負債合計は、前年度末と比べて1,523百万円増加し13,352百万円となりました。これは、未払金が305百万円増加したこと、流動負債その他が185百万円減少したこと、有利子負債が801百万円増加したこと、繰延税金負債が541百万円増加したこと等によるものです。
純資産合計は、前年度末と比べて2,820百万円増加し、15,555百万円となりました。これは、利益剰余金が2,967百万円増加したこと、その他有価証券評価差額金が214百万円増加したこと、自己株式が320百万円増加したこと等によるものです。
ロ.経営成績
当年度におけるわが国の経済は、雇用・所得環境の改善を背景に、緩やかな回復基調で推移いたしました。しかし、中国経済の減速懸念や米国の政策動向、インフレ圧力の高まりなど、先行き不透明な状況が続いております。
このような状況下、当年度の連結業績は、中古マンション再生販売事業及び飲食事業が増収となったことから、売上高は18,387百万円(前年度比7.6%増)となりました。しかし、映画制作配給事業において出資作品の興行不振により配給収入を超える償却費を計上したことや、飲食事業における原材料費・人件費高騰の影響もあり、営業利益は267百万円(前年度比7.6%増)に留まり、借入費用の増加により経常利益は271百万円(前年度比7.9%減)となりました。一方、保有不動産等の売却により固定資産売却益3,529百万円を特別利益に計上したことにより、親会社株主に帰属する当期純利益は3,039百万円(前年度比1,201.9%増)となりました。
■連結経営成績(百万円)
前年度当年度増減
売上高17,08718,387+1,300
営業利益248267+18
経常利益294271△23
親会社株主に帰属する当期純利益2333,039+2,806

② キャッシュ・フローの状況
当年度末における連結ベースの現金及び現金同等物(以下「資金」といいます。)は、前年度末より1,222百万円増加し3,623百万円となりました。各キャッシュ・フローの状況と主な要因は次のとおりです。
(営業活動によるキャッシュ・フロー)
営業活動の結果、得られた資金は197百万円(前年度は252百万円の収入)となりました。この主な要因は、税金等調整前当期純利益3,493百万円、減価償却費の調整341百万円、減損損失の調整286百万円、固定資産売却損益の調整△3,528百万円、棚卸資産の増減額△220百万円、その他の資産の増減額△175百万円となったこと等によるものです。
(投資活動によるキャッシュ・フロー)
投資活動の結果、得られた資金は621百万円(前年度は265百万円の支出)となりました。この主な要因は、有形固定資産の売却による収入553百万円、有形固定資産の取得による支出3,112百万円、無形固定資産の売却による収入3,189百万円となったこと等によるものです。
(財務活動によるキャッシュ・フロー)
財務活動の結果、得られた資金は403百万円(前年度は173百万円の収入)となりました。
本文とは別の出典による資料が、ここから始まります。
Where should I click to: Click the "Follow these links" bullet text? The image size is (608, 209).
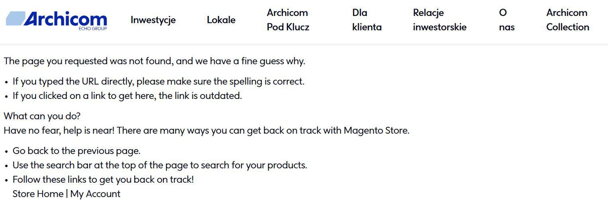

この主な要因は、短期借入金の減少額600百万円、長期借入れによる収入2,939百万円、長期借入金の返済による支出1,537百万円、自己株式の取得による支出326百万円、配当金の支払による支出71百万円となったこと等によるものです。
③ 生産、受注及び販売の実績
当社グループの営む業種柄、生産、受注の概念は乏しいと考えております。販売の状況については「第2 事業の状況 4 経営者による財政状態、経営成績及びキャッシュ・フローの状況の分析 (1)経営成績等の状況の概要 ① 財政状態及び経営成績の状況」に記載しております。
(2)経営者の視点による経営成績等の状況に関する分析・検討内容
経営者の視点による当社グループの経営成績等の状況に関する認識及び分析・検討内容は次のとおりであります。なお、文中の将来に関する事項は、当年度末現在において判断したものであります。
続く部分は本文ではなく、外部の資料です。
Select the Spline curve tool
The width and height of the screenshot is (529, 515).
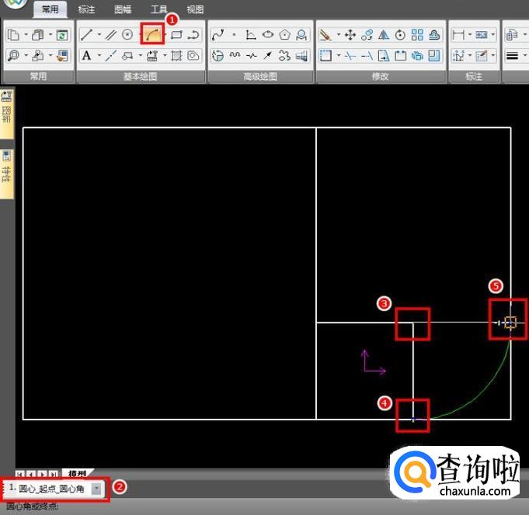(218, 35)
① 財政状態及び経営成績の状況に関する認識及び分析・検討内容
(セグメント分析・検討内容)
イ.売上高及び営業損益
売上高は18,387百万円(前年度比7.6%増)、営業利益は267百万円(前年度比7.6%増)となりました。セグメントごとの業績概況は以下のとおりであります。
■セグメント別外部売上高(百万円)
前年度当年度増減
映像関連事業3,5573,371△185
飲食関連事業5,3605,807+446
不動産関連事業8,1699,208+1,039
17,08718,387+1,300

■セグメント別営業損益(百万円)
前年度当年度増減
映像関連事業△139△420△281
飲食関連事業139115△24
不動産関連事業1,0151,403+387
調整額△767△830△62
248267+18

<映像関連事業>(映画興行事業)
「シネ・リーブル神戸」「テアトル梅田」において改装工事を実施するなど、鑑賞環境の改善を図りました。また、上映作品では『ルックバック』『ロボット・ドリームズ』『アット・ザ・ベンチ』などが高稼働し、既存館は前年度並みの売上高となりましたが、前年度1館3スクリーンを閉館した影響から、前年度比で減収となりました。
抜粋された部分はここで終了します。